The following is a quote about one of our political leaders:
“”The worst legacy of this man and of this government . . . . will be the extent to which it has divided the Australian community; the extent to which it has put one Australian against another; the extent to which it has presided over the widening of the gap between the rich and the poor; and the extent to which it has sought to play pressure group politics to the detriment of the interests of the mainstream Australian community. This man will wear the mark of dividing Australian society; of being a leader who has wounded and wrecked rather than healed and united; and of being a leader who has seen partisan political advantage in setting one group against another.”

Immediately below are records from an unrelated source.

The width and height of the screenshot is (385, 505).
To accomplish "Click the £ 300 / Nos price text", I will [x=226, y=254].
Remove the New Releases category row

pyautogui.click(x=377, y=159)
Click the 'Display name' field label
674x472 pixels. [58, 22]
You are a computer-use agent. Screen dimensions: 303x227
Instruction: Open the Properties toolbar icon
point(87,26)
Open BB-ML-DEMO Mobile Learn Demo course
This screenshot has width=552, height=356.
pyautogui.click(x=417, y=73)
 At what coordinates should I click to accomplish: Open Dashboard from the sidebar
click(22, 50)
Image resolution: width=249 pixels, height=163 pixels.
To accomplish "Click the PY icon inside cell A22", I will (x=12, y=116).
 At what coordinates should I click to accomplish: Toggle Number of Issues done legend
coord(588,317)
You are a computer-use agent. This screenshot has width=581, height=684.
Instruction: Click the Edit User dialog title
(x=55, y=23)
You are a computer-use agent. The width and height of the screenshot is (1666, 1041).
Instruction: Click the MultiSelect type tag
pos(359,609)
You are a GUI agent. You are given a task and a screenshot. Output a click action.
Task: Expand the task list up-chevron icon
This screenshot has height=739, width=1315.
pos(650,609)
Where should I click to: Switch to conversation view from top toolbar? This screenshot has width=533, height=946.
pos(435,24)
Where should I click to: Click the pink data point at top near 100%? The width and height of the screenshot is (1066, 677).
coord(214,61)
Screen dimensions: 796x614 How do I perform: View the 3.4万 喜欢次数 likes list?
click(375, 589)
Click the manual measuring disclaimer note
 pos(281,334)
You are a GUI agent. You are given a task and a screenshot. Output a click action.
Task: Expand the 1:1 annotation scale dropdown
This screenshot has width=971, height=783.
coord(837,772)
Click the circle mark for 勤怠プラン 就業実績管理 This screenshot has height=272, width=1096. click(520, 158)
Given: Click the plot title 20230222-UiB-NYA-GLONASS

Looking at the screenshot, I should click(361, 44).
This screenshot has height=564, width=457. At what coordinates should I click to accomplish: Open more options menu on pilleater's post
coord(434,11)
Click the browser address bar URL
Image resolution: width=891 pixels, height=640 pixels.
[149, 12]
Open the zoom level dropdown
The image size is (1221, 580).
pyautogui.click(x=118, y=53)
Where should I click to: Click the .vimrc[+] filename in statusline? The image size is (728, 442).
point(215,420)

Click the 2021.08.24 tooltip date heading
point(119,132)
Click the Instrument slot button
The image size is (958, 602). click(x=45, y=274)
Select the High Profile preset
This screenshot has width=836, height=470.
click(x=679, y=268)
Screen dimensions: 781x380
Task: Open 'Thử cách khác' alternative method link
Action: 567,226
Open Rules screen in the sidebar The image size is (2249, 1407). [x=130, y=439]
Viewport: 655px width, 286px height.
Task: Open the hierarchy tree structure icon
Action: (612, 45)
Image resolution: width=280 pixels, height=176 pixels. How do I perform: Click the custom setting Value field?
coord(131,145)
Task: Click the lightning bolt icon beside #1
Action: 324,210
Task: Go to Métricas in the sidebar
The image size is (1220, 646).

The following is another quotes about the same leader: “”The other reason . . . that I believe the Prime Minister deserves to be censured by this House is his failure to uphold appropriate ministerial standards – his absolute failure to sack . . . . ”.
No they were not said about John Howard. Rather they were spoken by Howard in reference to Paul Keating in 1995.
Keating deserved the pasting. Howard rightly lambasted him for wedge politics; failure to uphold ministerial standards; his appointments of mates (especially union mates) to key jobs; his fiscal irresponsibility in running the Budget to deficit; and his high government spending.
So, at the end of 2001 and at the beginning of his third term, how does Howard rate on his own criteria?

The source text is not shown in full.